AJP - Heart and Circulatory Physiology, Vol 256, Issue 1 265-H274, Copyright © 1989 by American Physiological Society
Relation between phosphate metabolites and oxygen consumption of heart in vivo
L. A. Katz, J. A. Swain, M. A. Portman and R. S. Balaban
Laboratory of Cardiac Energetics, National Heart, Lung, and Blood Institute, Bethesda, Maryland 20892.

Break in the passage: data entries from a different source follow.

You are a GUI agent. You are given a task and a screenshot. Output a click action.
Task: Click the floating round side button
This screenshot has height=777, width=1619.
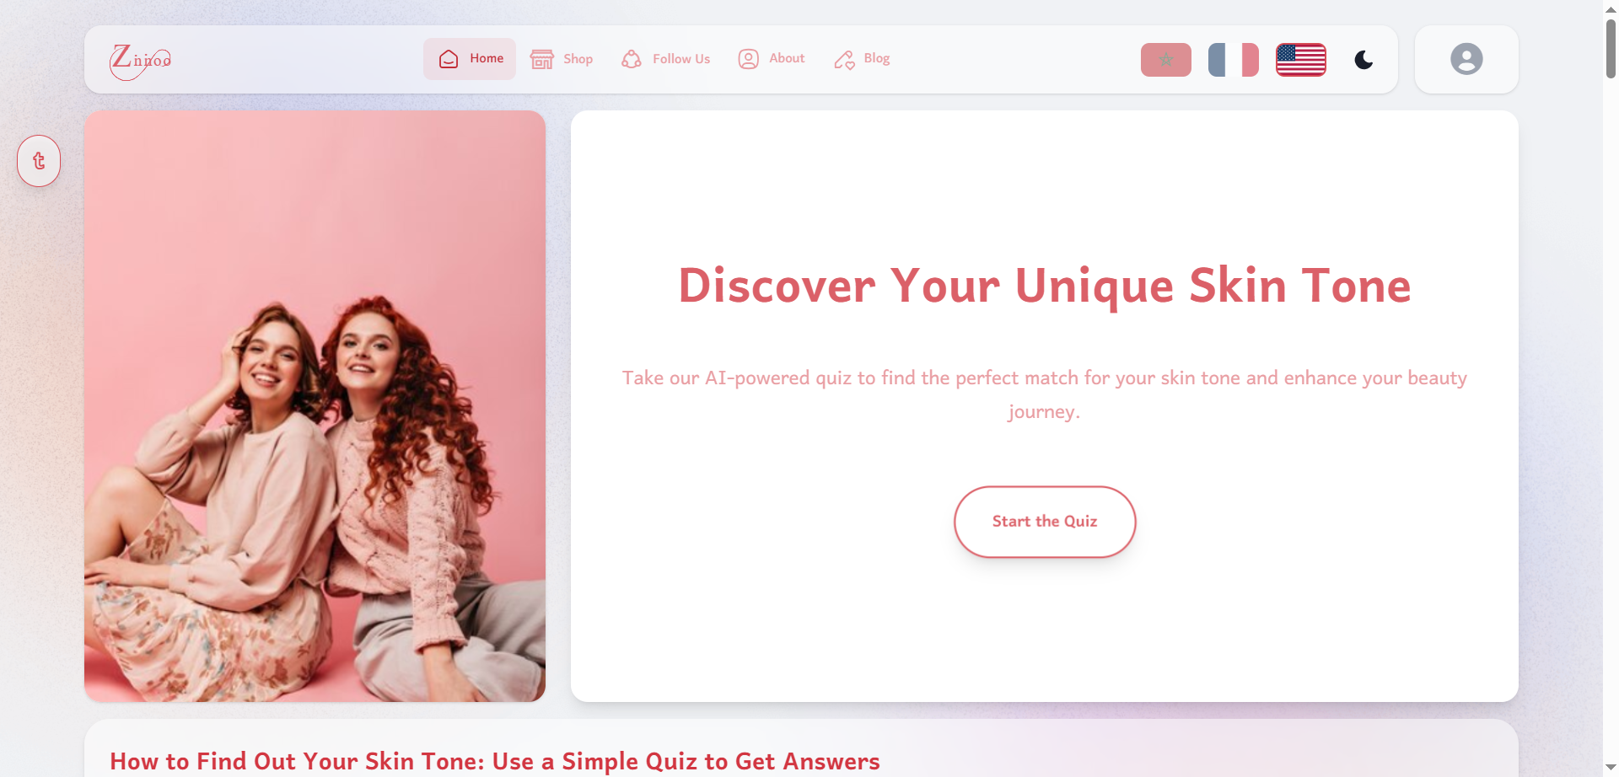pos(39,161)
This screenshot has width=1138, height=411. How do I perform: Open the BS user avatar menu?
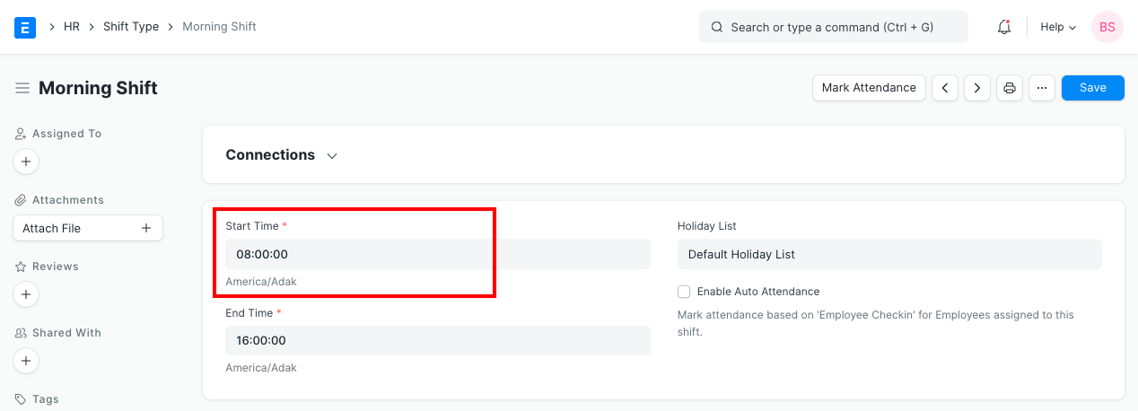(x=1107, y=27)
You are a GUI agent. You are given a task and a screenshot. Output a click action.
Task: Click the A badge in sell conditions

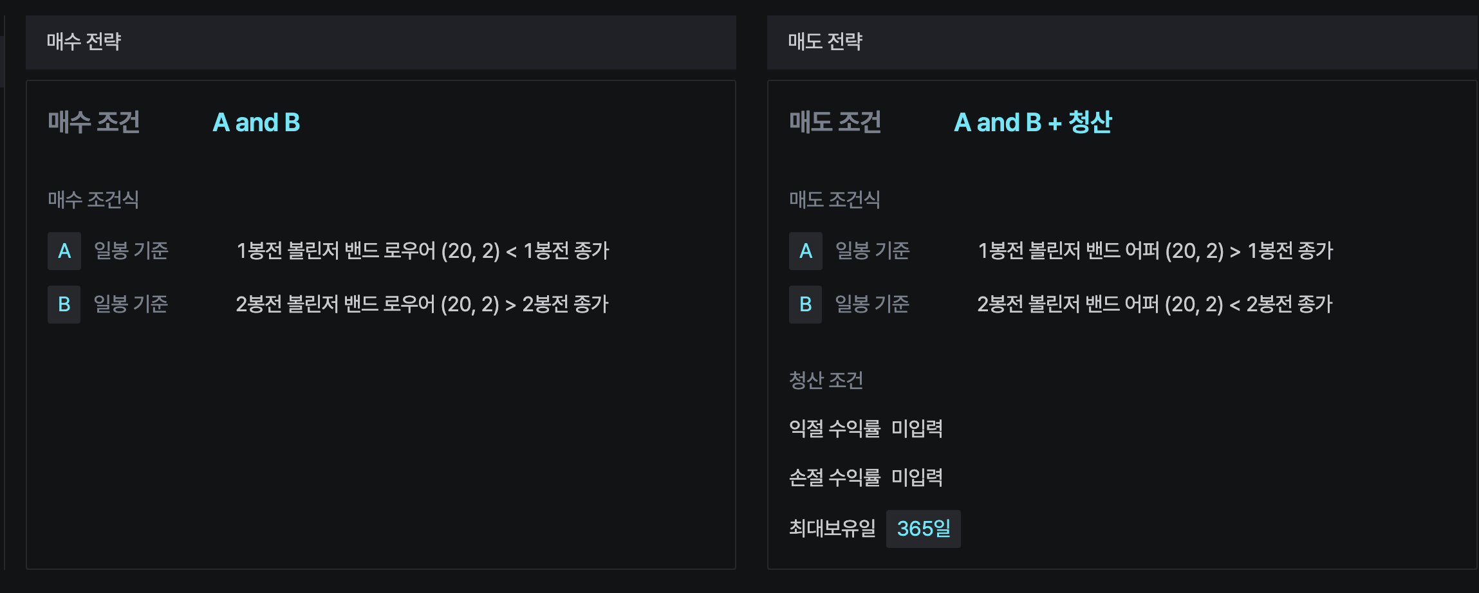[x=806, y=251]
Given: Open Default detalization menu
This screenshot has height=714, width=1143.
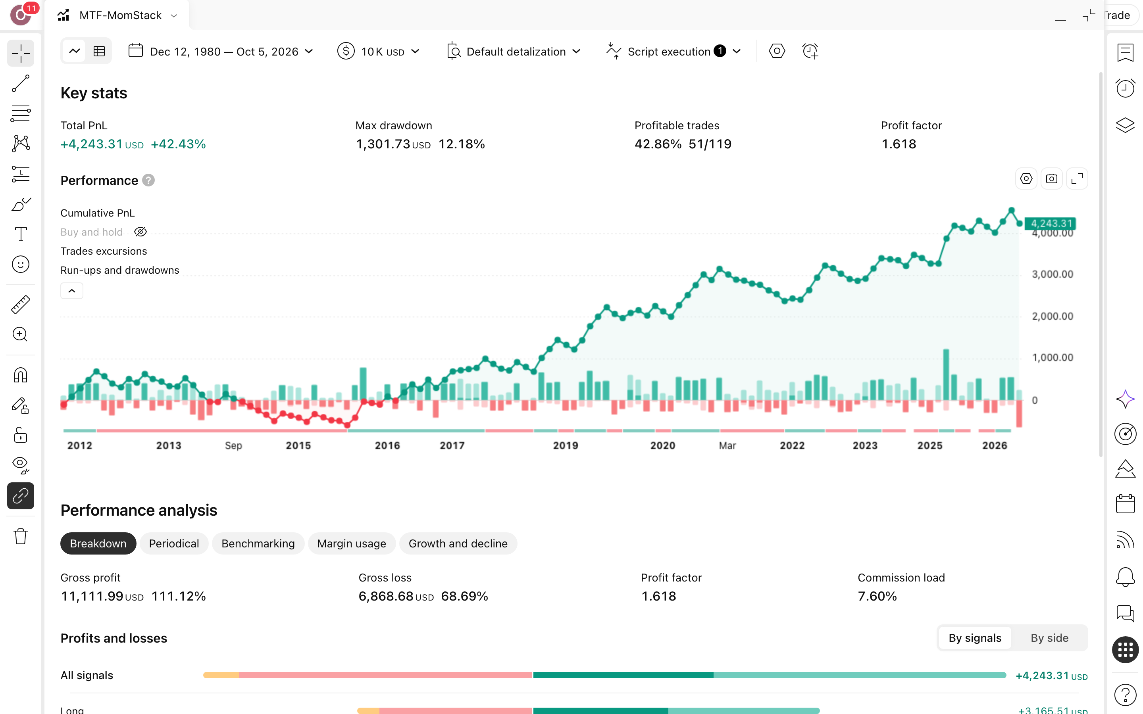Looking at the screenshot, I should (514, 51).
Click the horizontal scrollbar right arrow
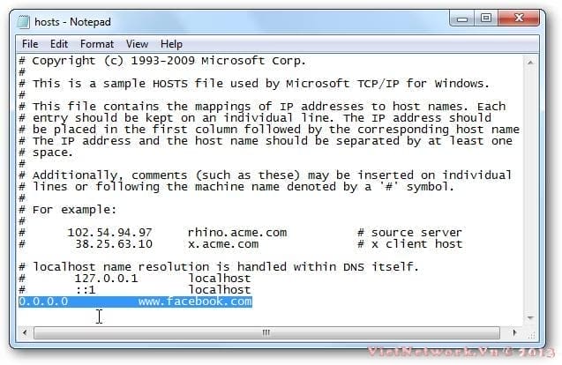562x365 pixels. [514, 332]

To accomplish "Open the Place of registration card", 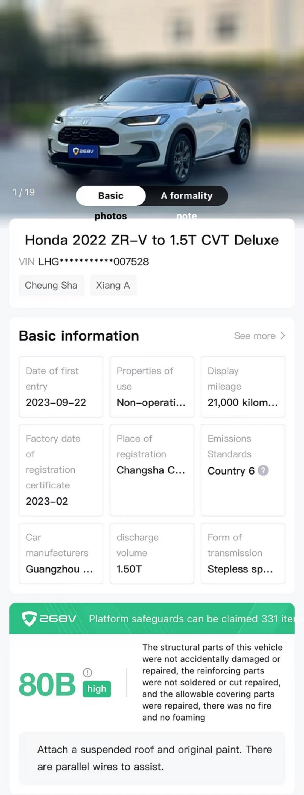I will [152, 470].
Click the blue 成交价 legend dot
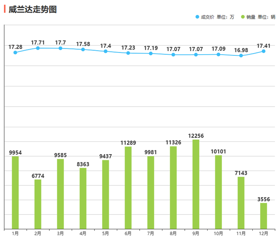Image resolution: width=280 pixels, height=238 pixels. (x=197, y=17)
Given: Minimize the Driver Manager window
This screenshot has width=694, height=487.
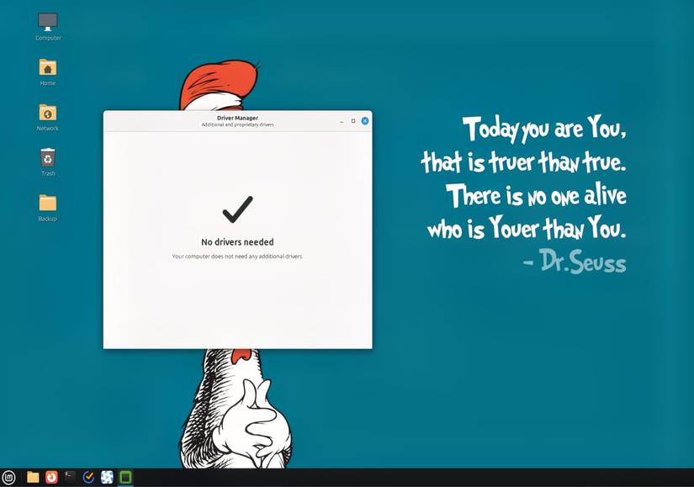Looking at the screenshot, I should [340, 120].
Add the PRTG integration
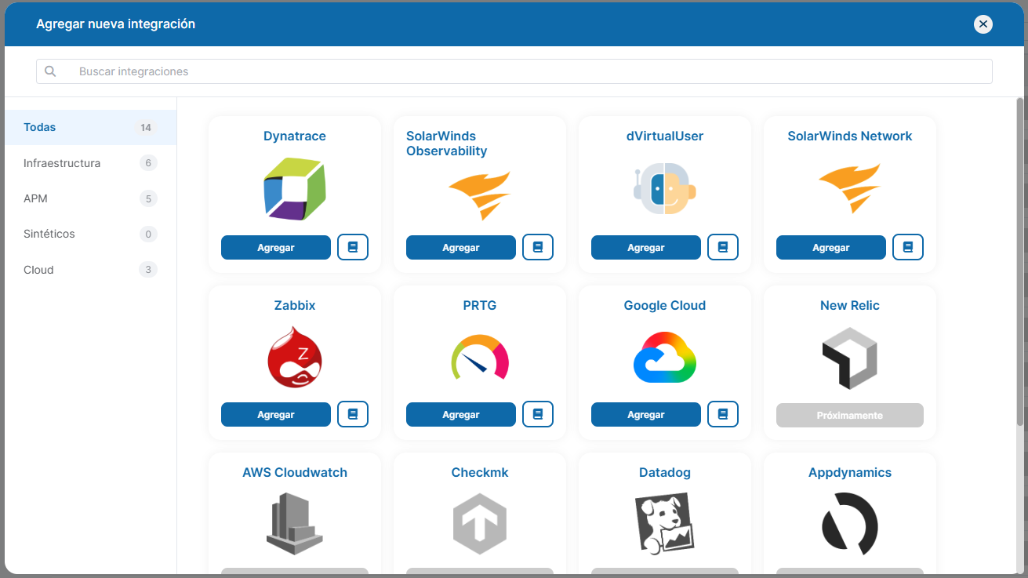This screenshot has width=1028, height=578. 461,414
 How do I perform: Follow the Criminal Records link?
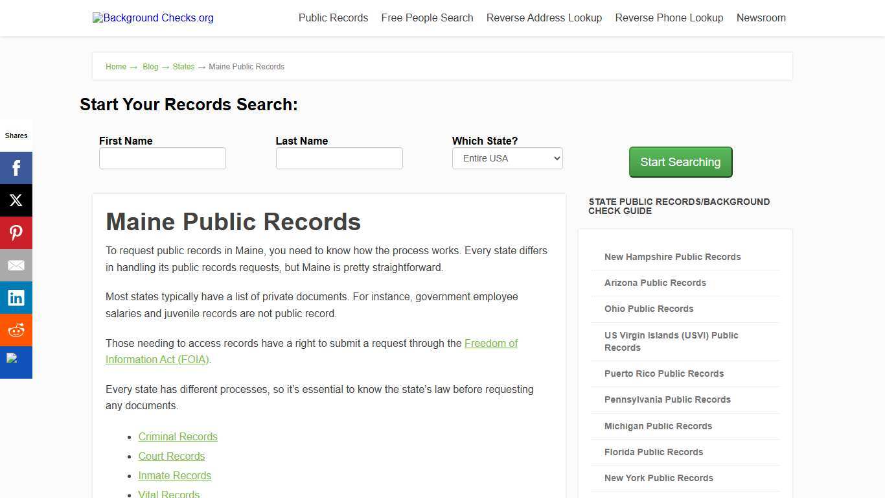click(x=178, y=436)
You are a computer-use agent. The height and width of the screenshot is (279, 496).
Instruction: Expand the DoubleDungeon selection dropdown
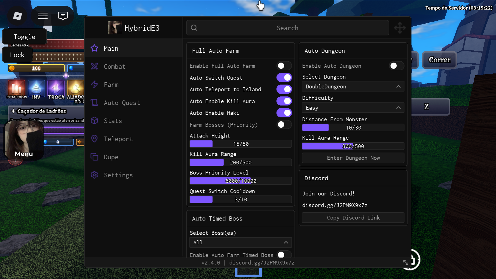pyautogui.click(x=353, y=87)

The relation between induced increases in cardiac work and phosphate
metabolites was investigated in the canine heart in vivo to evaluate the
role of ATP hydrolysis products, ADP and inorganic phosphate (Pi), in the
control of myocardial oxygen consumption (MVO2). In these studies,
myocardial blood flow and oxygen consumption were simultaneously measured
with the 31P-nuclear magnetic resonance (NMR)-detected phosphate
metabolites. Three protocols were used to increase myocardial work: pacing,
epinephrine, and phenylephrine infusions. When these protocols were used,
no or only slight changes in myocardial ATP, Pi, and creatine phosphate
were observed with a greater than threefold increase in MVO2. The
calculated intracellular free Mg concentration, ADP, and pH were also only
slightly affected by these increases in work. These data indicate that a
simple model involving the feedback of cytosolic ADP and Pi to the
mitochondria regulating respiration is inadequate to explain respiratory
control in vivo. These data suggest that some other parameters or
cooperativity effects involving the phosphate metabolites must play a role
in the feedback between respiration and work in the heart in vivo.